Two associated corporations (Ainc. and Binc.) shared the business limit in filing their returns for their 2000 taxation year. At their request, both were then reassessed within the normal reassessment period (“NRP”) to carry back losses from their 2002 taxation years, as a result of which each had an unutilized portion of the business limit for 2000. However, following an audit of the 2002 taxation year (and following the expiry of the NRP for the 2000 taxation year), CRA determined that the 2002 loss, which Ainc. had carried back, must be reduced.
Can the tax payable by Ainc. now be reassessed pursuant to s. 152(4)(b)(i) to reduce the loss carry-back and to allow it the amount of the unused business limit of Binc? The Directorate indicated it could under s. 152(4)(b)(i) reassess the tax payable by Ainc. for its 2000 taxation year within the extended reassessment period (“ERP”) provided under s. 152(4)(b), but then indicated:
However, a reassessment under subparagraph 152(4)(b)(i) could technically only reflect the revised loss carrybacks; and thus, any changes to the allocation of the business limit between Ainc. and Binc. could not be taken into account.
In this regard, the Directorate noted the statement in Agazarian that:
[T]he power to reassess following a request for a reassessment to claim a loss carry-back, is limited to the loss carry-back itself. It does not open up the taxation year for reassessment on any other ground.

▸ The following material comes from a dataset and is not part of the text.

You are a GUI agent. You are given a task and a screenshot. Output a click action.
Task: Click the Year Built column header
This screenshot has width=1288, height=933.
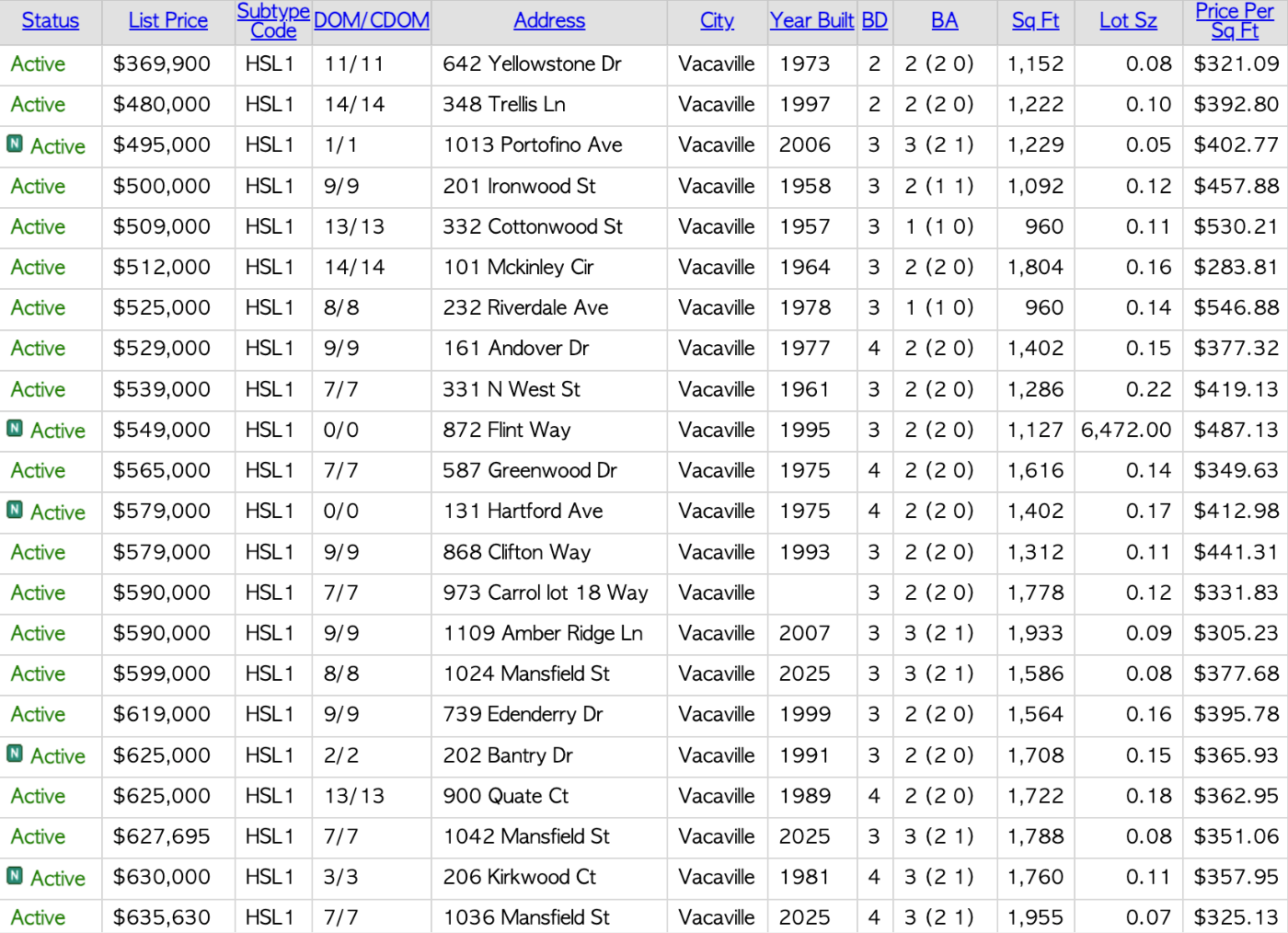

However, the Directorate went on to indicate that its administrative practice, in such circumstances, could apply to allow and implement a revised allocation if the corporations filed a revised T2 SCH 23. Furthermore, in recomputing the tax payable by Ainc., it was to receive the benefit of an increased abatement under s. 124(1) and increased M&P credit under s. 125.1(1), as such adjustments were of a mechanical nature.